If you are an excluded employee, you are eligible for two weeks of salary for every year worked at The Times with the total capped at one year’s salary. Excluded employees who have been at The Times for 20 or more years are also eligible for an additional cash payout of 35 percent of severance. In the coming days we will mail buyout packages to all excluded employees who have been at The Times for five years or more.
I will reserve the right to say no to people who request a buyout but whose jobs and talents are critical to our mission. Obviously, if we are forced to turn to layoffs, those people affected will not get these enhanced buyouts.
Some of you will find that this offer works for you and your family. I recommend that everyone take this opportunity to have a frank talk with his or her supervisor about whether their goals match those of The Times.
I know how painful this is for all of us, especially since we have been through numerous rounds of buyouts and layoffs. But it is no secret that our entire business is facing continued rough times, and we’ve weathered them better than most, preserving a large and strong newsroom. Our colleagues on the business side have seen even bigger cuts over the past 10 years.
This is a transitional period for The Times. We are accelerating our efforts to build a powerful digital news operation while producing the premier print newspaper that our readers continue to embrace.

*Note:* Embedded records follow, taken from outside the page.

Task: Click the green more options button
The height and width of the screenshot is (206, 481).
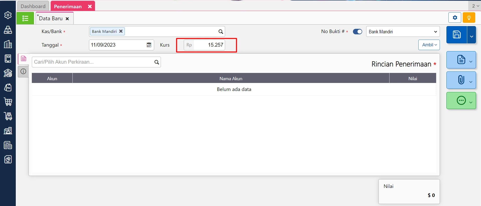Action: 461,100
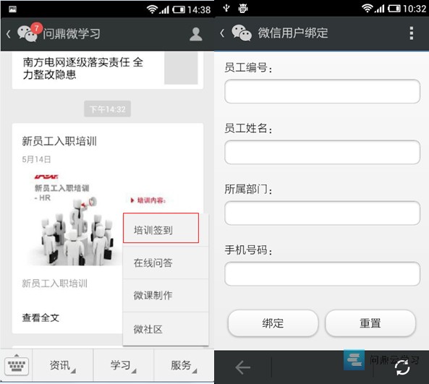Viewport: 429px width, 384px height.
Task: Select 在线问答 from the popup menu
Action: [166, 263]
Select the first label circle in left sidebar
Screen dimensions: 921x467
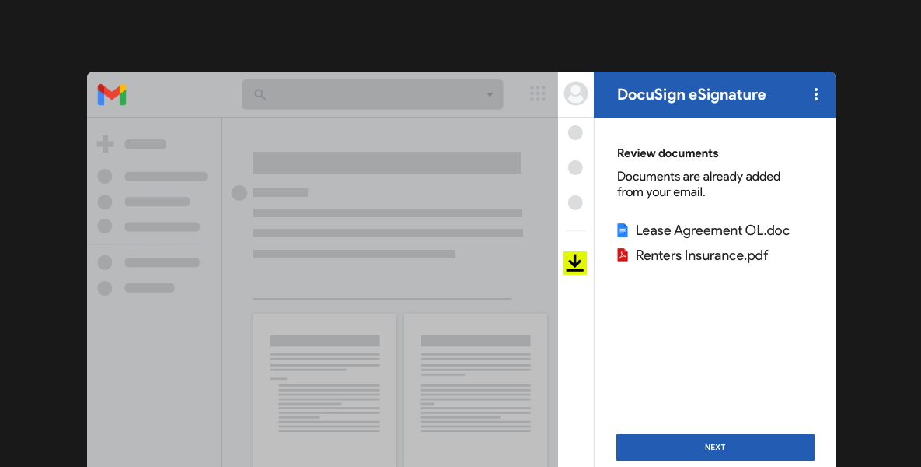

Even as we make cuts in some areas we must and will continue to invest strategically. In the coming months, we will work to find and engage new audiences for our journalism. We will also redesign the magazine, create new journalistic features like the Upshot and First Draft, and adapt our journalism to a world where an increasing number of readers find us on mobile.
All of these efforts depend on the continued excellence of our written and visual journalism. And you have my word that even as we are forced to make cuts, we will not stint on our mission. When we come out of this, we will still have the biggest, most ambitious newsroom in the business.
There is no magic bullet for the current financial plight of the news business. But the journalists of The Times, with all of their creativity and belief in the future, have helped guide this company through even more turbulent times. Many of the big successes of past generations — the National Edition, the creation of new feature sections in the 1970s — were pushed by a newsroom willing to change and adapt. We are in that kind of moment again.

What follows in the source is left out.